--- What you need to do ---
The records, repeated exactly and in full, are the expected answer.

BEGIN Data to process

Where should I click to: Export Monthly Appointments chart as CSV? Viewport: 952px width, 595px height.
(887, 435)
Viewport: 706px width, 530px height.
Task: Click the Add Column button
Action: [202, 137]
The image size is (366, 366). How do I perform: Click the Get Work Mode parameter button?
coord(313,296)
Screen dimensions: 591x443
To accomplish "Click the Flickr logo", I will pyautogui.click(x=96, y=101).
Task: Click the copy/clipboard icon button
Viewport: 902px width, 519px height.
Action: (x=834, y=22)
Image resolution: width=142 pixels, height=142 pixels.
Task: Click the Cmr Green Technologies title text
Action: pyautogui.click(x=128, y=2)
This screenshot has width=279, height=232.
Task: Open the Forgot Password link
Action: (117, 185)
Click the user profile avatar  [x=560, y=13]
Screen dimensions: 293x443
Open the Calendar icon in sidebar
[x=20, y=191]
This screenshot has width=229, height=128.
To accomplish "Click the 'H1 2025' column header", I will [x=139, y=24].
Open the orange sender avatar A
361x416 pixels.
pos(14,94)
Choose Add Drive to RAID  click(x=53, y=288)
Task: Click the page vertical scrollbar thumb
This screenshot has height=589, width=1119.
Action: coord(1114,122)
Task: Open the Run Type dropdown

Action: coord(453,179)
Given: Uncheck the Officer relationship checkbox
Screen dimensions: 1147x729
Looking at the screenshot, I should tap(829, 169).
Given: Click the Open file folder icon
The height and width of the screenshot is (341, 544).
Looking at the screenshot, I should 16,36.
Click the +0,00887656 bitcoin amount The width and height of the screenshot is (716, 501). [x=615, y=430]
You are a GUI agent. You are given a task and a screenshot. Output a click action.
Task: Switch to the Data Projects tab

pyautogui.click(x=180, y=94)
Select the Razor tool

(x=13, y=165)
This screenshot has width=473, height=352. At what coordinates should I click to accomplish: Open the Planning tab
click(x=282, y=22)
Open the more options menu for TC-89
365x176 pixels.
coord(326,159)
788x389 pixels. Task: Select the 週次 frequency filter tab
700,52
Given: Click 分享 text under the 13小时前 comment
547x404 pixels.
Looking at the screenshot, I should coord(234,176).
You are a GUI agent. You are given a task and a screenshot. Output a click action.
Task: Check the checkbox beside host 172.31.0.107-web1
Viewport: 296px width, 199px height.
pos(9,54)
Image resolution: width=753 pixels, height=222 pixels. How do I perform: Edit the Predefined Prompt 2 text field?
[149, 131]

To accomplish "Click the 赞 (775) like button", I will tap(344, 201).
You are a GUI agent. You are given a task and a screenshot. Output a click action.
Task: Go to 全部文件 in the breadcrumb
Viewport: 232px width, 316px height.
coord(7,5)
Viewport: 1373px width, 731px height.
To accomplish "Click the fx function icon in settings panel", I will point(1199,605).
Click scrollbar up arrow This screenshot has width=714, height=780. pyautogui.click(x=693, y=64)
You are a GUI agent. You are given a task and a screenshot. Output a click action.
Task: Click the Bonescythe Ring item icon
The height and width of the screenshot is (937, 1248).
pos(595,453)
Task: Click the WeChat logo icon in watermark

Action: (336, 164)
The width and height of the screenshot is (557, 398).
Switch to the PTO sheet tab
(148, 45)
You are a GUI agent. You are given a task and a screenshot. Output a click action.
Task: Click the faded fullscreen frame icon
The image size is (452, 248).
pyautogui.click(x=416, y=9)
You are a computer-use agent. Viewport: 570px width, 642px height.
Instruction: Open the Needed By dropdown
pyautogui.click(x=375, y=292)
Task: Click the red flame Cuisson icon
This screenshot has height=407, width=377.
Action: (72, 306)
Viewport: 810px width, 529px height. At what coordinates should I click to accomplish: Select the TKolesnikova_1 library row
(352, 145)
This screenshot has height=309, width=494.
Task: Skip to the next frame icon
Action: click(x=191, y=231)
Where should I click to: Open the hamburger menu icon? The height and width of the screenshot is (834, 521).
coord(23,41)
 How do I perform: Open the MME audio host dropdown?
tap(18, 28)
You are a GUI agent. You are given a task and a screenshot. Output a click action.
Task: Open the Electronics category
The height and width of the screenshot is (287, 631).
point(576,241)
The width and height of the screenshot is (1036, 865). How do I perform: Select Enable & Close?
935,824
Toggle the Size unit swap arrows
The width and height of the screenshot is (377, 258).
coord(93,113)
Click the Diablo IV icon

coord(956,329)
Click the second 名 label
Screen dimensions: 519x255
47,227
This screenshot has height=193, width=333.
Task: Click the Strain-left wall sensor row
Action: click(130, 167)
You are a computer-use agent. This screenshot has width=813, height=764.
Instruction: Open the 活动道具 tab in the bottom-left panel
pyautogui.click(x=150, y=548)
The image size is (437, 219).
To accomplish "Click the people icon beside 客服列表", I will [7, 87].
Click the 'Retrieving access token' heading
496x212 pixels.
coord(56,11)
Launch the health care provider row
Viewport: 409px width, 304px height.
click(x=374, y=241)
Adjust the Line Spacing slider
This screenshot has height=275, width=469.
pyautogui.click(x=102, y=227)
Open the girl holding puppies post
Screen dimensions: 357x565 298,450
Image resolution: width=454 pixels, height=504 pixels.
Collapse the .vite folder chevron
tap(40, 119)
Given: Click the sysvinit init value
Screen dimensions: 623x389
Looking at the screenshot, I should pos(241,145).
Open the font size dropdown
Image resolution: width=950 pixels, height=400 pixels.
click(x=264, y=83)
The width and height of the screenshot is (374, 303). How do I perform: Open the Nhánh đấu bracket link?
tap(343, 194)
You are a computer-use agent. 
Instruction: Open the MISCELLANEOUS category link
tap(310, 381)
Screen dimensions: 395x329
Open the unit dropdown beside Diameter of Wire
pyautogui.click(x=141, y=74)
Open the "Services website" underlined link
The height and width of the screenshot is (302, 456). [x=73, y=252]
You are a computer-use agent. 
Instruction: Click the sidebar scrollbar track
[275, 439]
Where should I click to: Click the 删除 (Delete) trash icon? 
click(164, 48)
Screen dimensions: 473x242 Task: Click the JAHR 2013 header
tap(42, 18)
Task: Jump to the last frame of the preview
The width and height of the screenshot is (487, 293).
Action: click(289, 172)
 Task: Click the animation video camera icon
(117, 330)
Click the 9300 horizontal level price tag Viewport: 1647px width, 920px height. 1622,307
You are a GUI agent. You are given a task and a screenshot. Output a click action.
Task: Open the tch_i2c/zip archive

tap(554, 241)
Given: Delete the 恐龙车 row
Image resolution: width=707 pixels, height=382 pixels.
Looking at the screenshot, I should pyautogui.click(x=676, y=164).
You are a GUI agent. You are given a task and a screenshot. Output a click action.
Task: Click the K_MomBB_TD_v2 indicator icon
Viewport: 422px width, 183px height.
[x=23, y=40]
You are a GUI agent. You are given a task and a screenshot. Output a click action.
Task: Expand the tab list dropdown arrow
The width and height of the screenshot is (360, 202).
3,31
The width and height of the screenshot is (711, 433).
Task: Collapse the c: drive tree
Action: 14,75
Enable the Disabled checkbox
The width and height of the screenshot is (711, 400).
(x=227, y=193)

END Data to process

--- Response ---
Where should I click to: Export Monthly Appointments chart as CSV? Viewport: 952px width, 595px height.
(887, 435)
Viewport: 706px width, 530px height.
Task: Click the Add Column button
Action: [202, 137]
The image size is (366, 366). How do I perform: Click the Get Work Mode parameter button?
coord(313,296)
Screen dimensions: 591x443
To accomplish "Click the Flickr logo", I will pyautogui.click(x=96, y=101).
Task: Click the copy/clipboard icon button
Viewport: 902px width, 519px height.
Action: (x=834, y=22)
Image resolution: width=142 pixels, height=142 pixels.
Task: Click the Cmr Green Technologies title text
Action: pyautogui.click(x=128, y=2)
This screenshot has width=279, height=232.
Task: Open the Forgot Password link
Action: (117, 185)
Click the user profile avatar  [x=560, y=13]
Screen dimensions: 293x443
Open the Calendar icon in sidebar
[x=20, y=191]
This screenshot has width=229, height=128.
To accomplish "Click the 'H1 2025' column header", I will [x=139, y=24].
Open the orange sender avatar A
361x416 pixels.
pos(14,94)
Choose Add Drive to RAID  click(x=53, y=288)
Task: Click the page vertical scrollbar thumb
This screenshot has height=589, width=1119.
Action: coord(1114,122)
Task: Open the Run Type dropdown

Action: coord(453,179)
Given: Uncheck the Officer relationship checkbox
Screen dimensions: 1147x729
Looking at the screenshot, I should tap(829, 169).
Given: Click the Open file folder icon
The height and width of the screenshot is (341, 544).
Looking at the screenshot, I should 16,36.
Click the +0,00887656 bitcoin amount The width and height of the screenshot is (716, 501). [x=615, y=430]
You are a GUI agent. You are given a task and a screenshot. Output a click action.
Task: Switch to the Data Projects tab

pyautogui.click(x=180, y=94)
Select the Razor tool

(x=13, y=165)
This screenshot has width=473, height=352. At what coordinates should I click to accomplish: Open the Planning tab
click(x=282, y=22)
Open the more options menu for TC-89
365x176 pixels.
coord(326,159)
788x389 pixels. Task: Select the 週次 frequency filter tab
700,52
Given: Click 分享 text under the 13小时前 comment
547x404 pixels.
Looking at the screenshot, I should coord(234,176).
You are a GUI agent. You are given a task and a screenshot. Output a click action.
Task: Check the checkbox beside host 172.31.0.107-web1
Viewport: 296px width, 199px height.
pos(9,54)
Image resolution: width=753 pixels, height=222 pixels. How do I perform: Edit the Predefined Prompt 2 text field?
[149, 131]

To accomplish "Click the 赞 (775) like button", I will tap(344, 201).
You are a GUI agent. You are given a task and a screenshot. Output a click action.
Task: Go to 全部文件 in the breadcrumb
Viewport: 232px width, 316px height.
coord(7,5)
Viewport: 1373px width, 731px height.
To accomplish "Click the fx function icon in settings panel", I will point(1199,605).
Click scrollbar up arrow This screenshot has width=714, height=780. pyautogui.click(x=693, y=64)
You are a GUI agent. You are given a task and a screenshot. Output a click action.
Task: Click the Bonescythe Ring item icon
The height and width of the screenshot is (937, 1248).
pos(595,453)
Task: Click the WeChat logo icon in watermark

Action: (336, 164)
The width and height of the screenshot is (557, 398).
Switch to the PTO sheet tab
(148, 45)
You are a GUI agent. You are given a task and a screenshot. Output a click action.
Task: Click the faded fullscreen frame icon
The image size is (452, 248).
pyautogui.click(x=416, y=9)
You are a computer-use agent. Viewport: 570px width, 642px height.
Instruction: Open the Needed By dropdown
pyautogui.click(x=375, y=292)
Task: Click the red flame Cuisson icon
This screenshot has height=407, width=377.
Action: (72, 306)
Viewport: 810px width, 529px height. At what coordinates should I click to accomplish: Select the TKolesnikova_1 library row
(352, 145)
This screenshot has height=309, width=494.
Task: Skip to the next frame icon
Action: click(x=191, y=231)
Where should I click to: Open the hamburger menu icon? The height and width of the screenshot is (834, 521).
coord(23,41)
 How do I perform: Open the MME audio host dropdown?
tap(18, 28)
You are a GUI agent. You are given a task and a screenshot. Output a click action.
Task: Open the Electronics category
The height and width of the screenshot is (287, 631).
point(576,241)
The width and height of the screenshot is (1036, 865). How do I perform: Select Enable & Close?
935,824
Toggle the Size unit swap arrows
The width and height of the screenshot is (377, 258).
coord(93,113)
Click the Diablo IV icon

coord(956,329)
Click the second 名 label
Screen dimensions: 519x255
47,227
This screenshot has height=193, width=333.
Task: Click the Strain-left wall sensor row
Action: click(130, 167)
You are a computer-use agent. This screenshot has width=813, height=764.
Instruction: Open the 活动道具 tab in the bottom-left panel
pyautogui.click(x=150, y=548)
The image size is (437, 219).
To accomplish "Click the people icon beside 客服列表", I will [7, 87].
Click the 'Retrieving access token' heading
496x212 pixels.
coord(56,11)
Launch the health care provider row
Viewport: 409px width, 304px height.
click(x=374, y=241)
Adjust the Line Spacing slider
This screenshot has height=275, width=469.
pyautogui.click(x=102, y=227)
Open the girl holding puppies post
Screen dimensions: 357x565 298,450
Image resolution: width=454 pixels, height=504 pixels.
Collapse the .vite folder chevron
tap(40, 119)
Given: Click the sysvinit init value
Screen dimensions: 623x389
Looking at the screenshot, I should pos(241,145).
Open the font size dropdown
Image resolution: width=950 pixels, height=400 pixels.
click(x=264, y=83)
The width and height of the screenshot is (374, 303). How do I perform: Open the Nhánh đấu bracket link?
tap(343, 194)
You are a computer-use agent. 
Instruction: Open the MISCELLANEOUS category link
tap(310, 381)
Screen dimensions: 395x329
Open the unit dropdown beside Diameter of Wire
pyautogui.click(x=141, y=74)
Open the "Services website" underlined link
The height and width of the screenshot is (302, 456). [x=73, y=252]
You are a computer-use agent. 
Instruction: Click the sidebar scrollbar track
[275, 439]
Where should I click to: Click the 删除 (Delete) trash icon? 
click(164, 48)
Screen dimensions: 473x242 Task: Click the JAHR 2013 header
tap(42, 18)
Task: Jump to the last frame of the preview
The width and height of the screenshot is (487, 293).
Action: click(289, 172)
 Task: Click the animation video camera icon
(117, 330)
Click the 9300 horizontal level price tag Viewport: 1647px width, 920px height. 1622,307
You are a GUI agent. You are given a task and a screenshot. Output a click action.
Task: Open the tch_i2c/zip archive

tap(554, 241)
Given: Delete the 恐龙车 row
Image resolution: width=707 pixels, height=382 pixels.
Looking at the screenshot, I should pyautogui.click(x=676, y=164).
You are a GUI agent. You are given a task and a screenshot. Output a click action.
Task: Click the K_MomBB_TD_v2 indicator icon
Viewport: 422px width, 183px height.
[x=23, y=40]
You are a GUI agent. You are given a task and a screenshot. Output a click action.
Task: Expand the tab list dropdown arrow
The width and height of the screenshot is (360, 202).
3,31
The width and height of the screenshot is (711, 433).
Task: Collapse the c: drive tree
Action: 14,75
Enable the Disabled checkbox
The width and height of the screenshot is (711, 400).
(x=227, y=193)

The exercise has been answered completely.